A Classic of the Genre: The Enduring Appeal of John McClane
John McClane invariably finds himself in the wrong place at the wrong time, yet he consistently triumphs over armies of terrorists, all while delivering his signature line, “Yippee-ki-yay, motherfucker!”
The legendary Die Hard franchise is now over two decades old, and it’s hard to imagine that Bruce Willis, early in his career, was known as a comedic actor, making his casting as John McClane far from obvious. Instead of a superhero with a steely gaze and a square jaw, we got a charming everyman who, with jokes and quips, repeatedly saves people simply because no one else will. While the police, FBI, and SWAT teams puff out their chests, flaunt their authority, and strike heroic poses, McClane does their job single-handedly. He crawls through ventilation ducts, leaps from skyscraper roofs, falls into elevator shafts, and fights on the wings of airplanes.

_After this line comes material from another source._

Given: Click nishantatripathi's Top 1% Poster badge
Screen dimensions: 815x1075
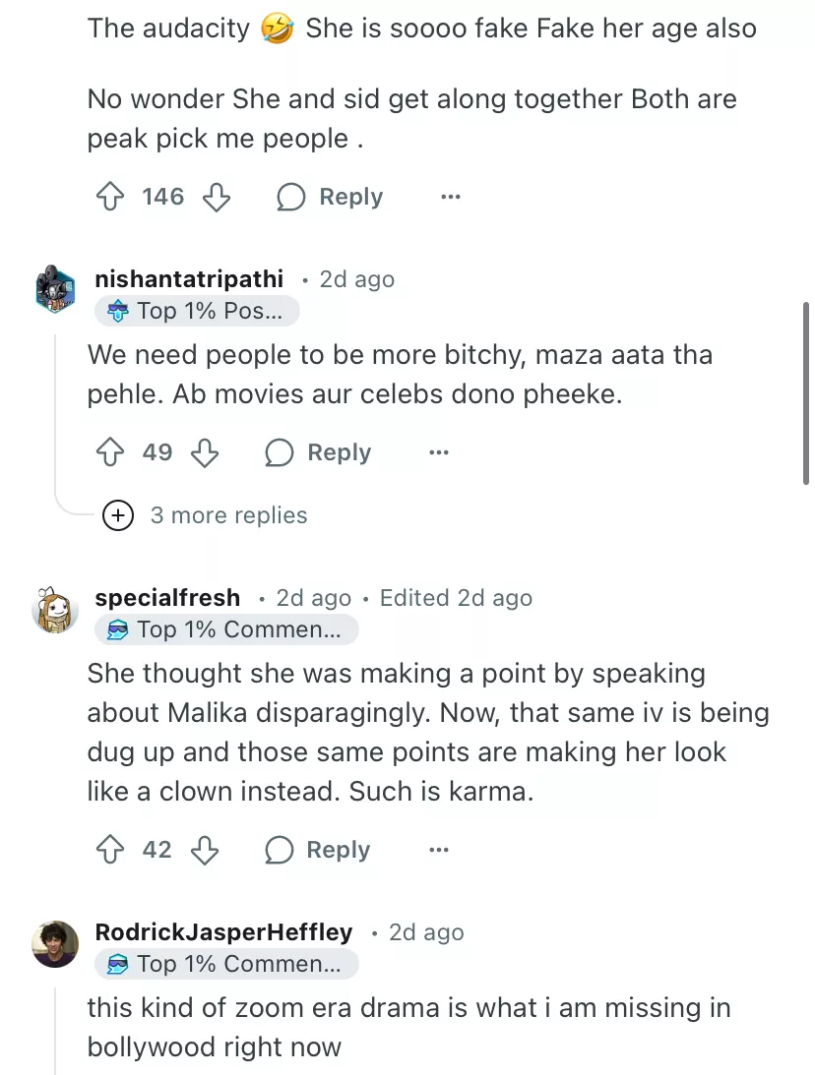Looking at the screenshot, I should coord(197,311).
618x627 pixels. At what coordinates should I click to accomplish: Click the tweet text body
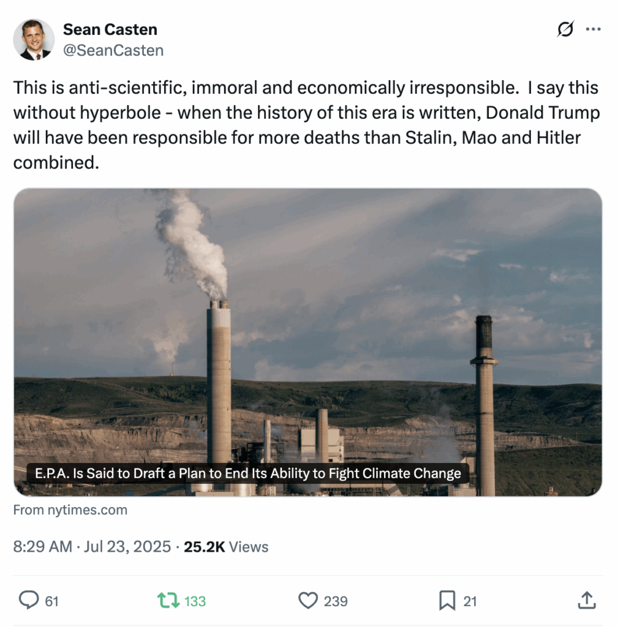click(x=306, y=125)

The plot cleverly combines two genres: an ode to the lone hero and a buddy cop story, as McClane always finds a willing accomplice. Formally, it’s an action movie where good people collectively defeat bad people. But the series likely wouldn’t have achieved its cult status if it stopped there. At its core, it’s a story about how irony triumphs over pretension. McClane faces off against blonde beasts, highly trained mercenaries, and Teutonic brutes with his perpetual smirk, acting faster and better than the bureaucratic police, armed only with common sense.
The Unlikely Hero
Never once does he appear heroic. Throughout the first film, he’s barefoot, walking on glass in a dingy tank top. In the second, clueless police officers push him aside “so he doesn’t get in the way.” In the third, he’s suffering from a hangover. In the fourth, a bald, old-fashioned McClane finds himself in a changed world of computer technology, earning a great description from the main villain: “You’re like a mechanical watch in a digital age.” And here, he remains true to himself: he can still give any arrogant smart aleck a good old-fashioned beating – with his bare hands.